By death trampling down upon death—Through His death and Resurrection, Christ destroyed the power of death. He proved that God can have dominion even over death.
And to those in the tombs He has granted life—To the one who has died, the death is only of a body. The soul inside of that body leaves from the body and goes back to God for judgment, and if the soul has lived in faith, then it goes into everlasting joy, heaven.
This beautiful hymn neither praises God, nor asks God for anything. Rather it states for us in very encouraging language, the whole goal of life, which is to live as a person of faith, so that we can conquer death and attain eternal LIFE. We sing it hundreds of times during the Paschal season, so that we can retain its important message. If anyone asks you why the Resurrection is necessary or important, you can answer this complicated question in twenty-one words, the words of this hymn.

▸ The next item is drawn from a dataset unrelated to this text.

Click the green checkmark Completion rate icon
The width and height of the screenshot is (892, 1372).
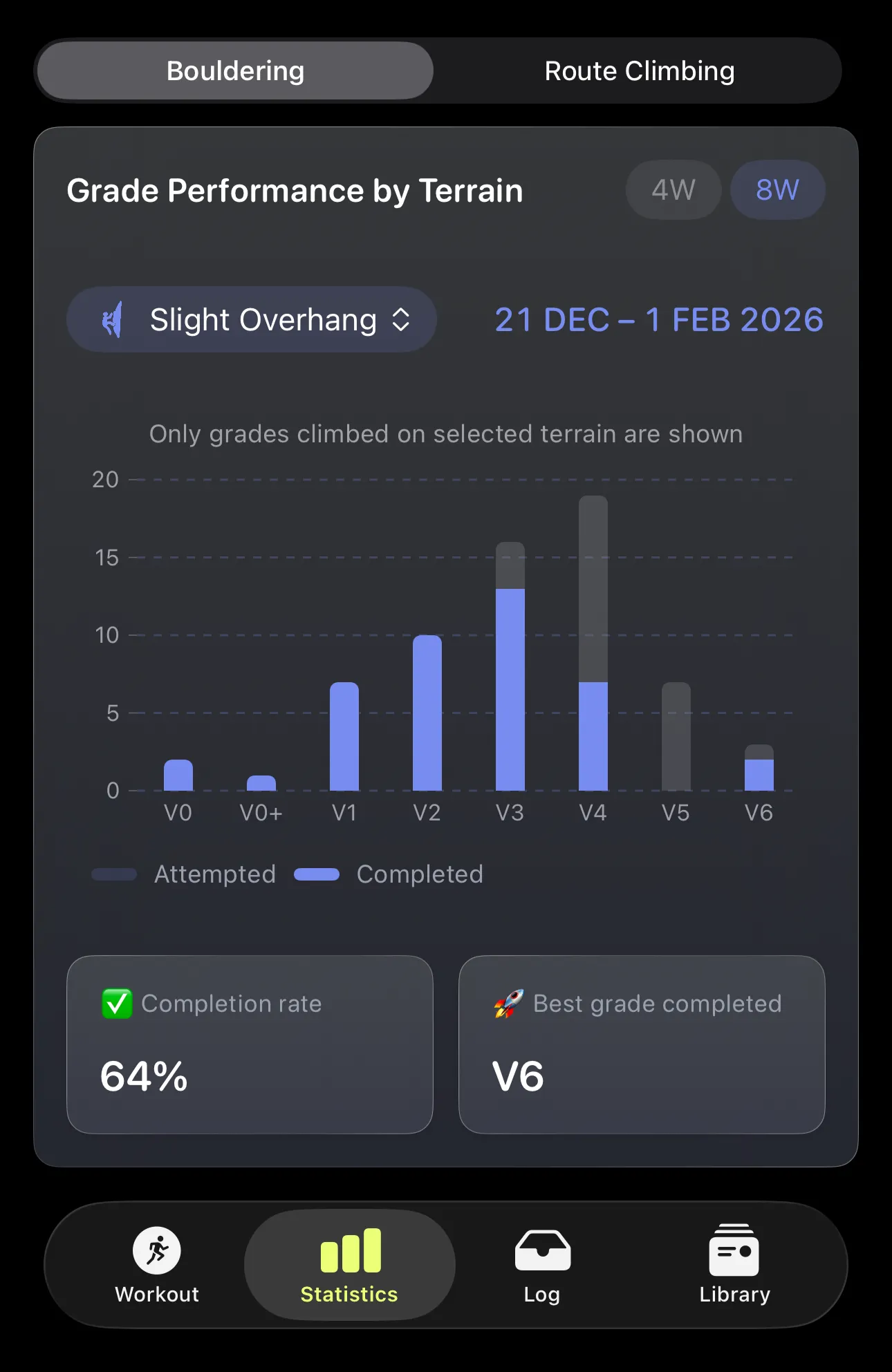point(117,1004)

It is not only this hymn that is front and center to our Paschal observance. We are also supposed to greet one another with the words “Christ is Risen,” and the response is “Truly He is Risen!” In Greek, we say “Christos Anesti,” with the response being “Alithos Anesti!”
Why greet one another with these words? First, because it’s good news! On Christmas, everyone wishes each other “Merry Christmas!” When it’s someone’s birthday, we wish them “Happy Birthday!” Well, the most significant thing that has ever happened in the history of the world and in our lives is that Christ is Risen from the dead. So, we should greet each other with these words with great JOY. This statement is one of triumph and also one of encouragement. Many times when we are down in the dumps and someone says, “Well, think of it this way, it could be worse.” Well, when you are down in the dumps, remember “Christ is Risen” and this is cause for hope even in the worst of times. Because Christ is Risen, there is eternal hope for me. There may not be hope on a given day or in a given circumstance, but speaking in God’s eternal terms, there is always eternal hope and this is so because Christ is Risen!
Finally, these words serve as a good conversation starter. We all have caller ID on our phones. I challenge you to answer your phone with these words “Christ is Risen” for 40 days. Even if the person calling is not Orthodox, it will be a great way to witness for your faith. You don’t have to stand on a street corner holding a sign, or go to a third world country to tell others about Christ. It can be as simple as answering your phone! Begin all correspondence with this greeting as well!
So, let us greet one another with these words, and let us sing this hymn with joy and with purpose. Christ is Risen! And because He is, there is hope for me to be risen with Him.
Having beheld the Resurrection of Christ, let us worship the Holy Lord Jesus, Who alone is without sin. We venerate Your Cross, O Christ, and we praise and glorify Your Holy Resurrection. For You are our God, and we know no other, except You, and we call on Your Name. Come, all you faithful, let us worship Christ’s Holy Resurrection; for lo, through the Cross, joy has come to the whole world. For, at all times, blessing the Lord, we praise His Resurrection. Having endured the Cross for us, He destroyed Death by death. Having risen from the grave, as He foretold, He has given us Eternal life and the Great Mercy. (Resurrection Ode at the Resurrection Service, Trans. by Fr. George Papadeas)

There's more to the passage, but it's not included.